Bug 11122 is restricted; referencing it isn't helpful :-)

Allow me to expand on this issue.

I have dozens of e-mails that are quarantined due to Suspect-phishing_safebrowsing.  These mostly come from a mailing list, which sends digest mode e-mails.  Because of the list membership, I doubt that any of the quarantined e-mails are phishing.

Diagnosing which URL(s) are triggering the report is next to impossible.

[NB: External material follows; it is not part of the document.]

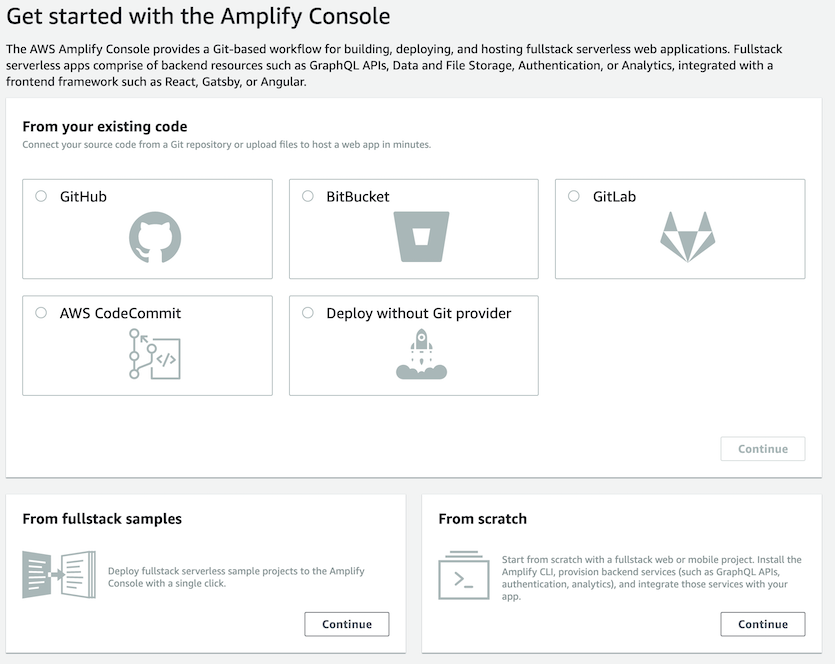Image resolution: width=835 pixels, height=664 pixels.
Task: Click the GitLab fox logo
Action: tap(687, 237)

The problem is that a digest can contain dozens of emails - each of which often quotes/encapsulates a long reply thread.  Thus, there are hundreds of URLs.  For example (chosen at random):

   grep -c http: /var/spool/mqueue/dfs8O40ioF014234
   151

The log files are not helpful:
sendmail[14234]: s8O40ioF014234: Milter insert (1): header: X-Virus-Status: Infected (Heuristics.Safebrowsing.Suspected-phishing_safebrowsing.clamav.net)
sendmail[14234]: s8O40ioF014234: milter=clamav-milter, quarantine=quarantined by clamav-milter

Request:

Please log the URL(s) that trigger this rule.  That would allow the administrator to easily use the google diagnostic tool (http://www.google.com/safebrowsing/diagnostic?site=<url>) to determine the cause and get the site/sender to correct the issue (or whitelist the site).

Thanks.

Re-assigning

Phishing alerts are "Heuristics.Safebrowsing.Suspected-phishing_safebrowsing.clamav.net" and are a kind of Potentially Unwanted Application alert from phishcheck.c.

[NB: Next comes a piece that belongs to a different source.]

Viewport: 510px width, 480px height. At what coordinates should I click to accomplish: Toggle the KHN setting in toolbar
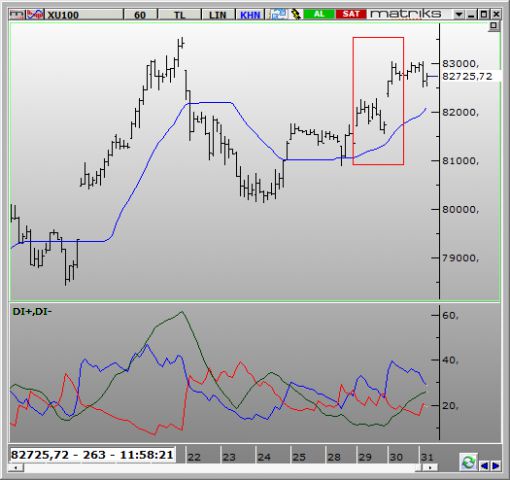[250, 15]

This may be driven by certain data in safebrowsing.cvd, but any actual FP complaints about Safebrowsing content needs to go to Google's Safebrowsing team who curate that data.

The follow-up request in comment #3 "please write usable information to the logs so the user can identify the affected domain which flagged the alert" is a valid request, but is a code change not a CVD issue. Moving it over.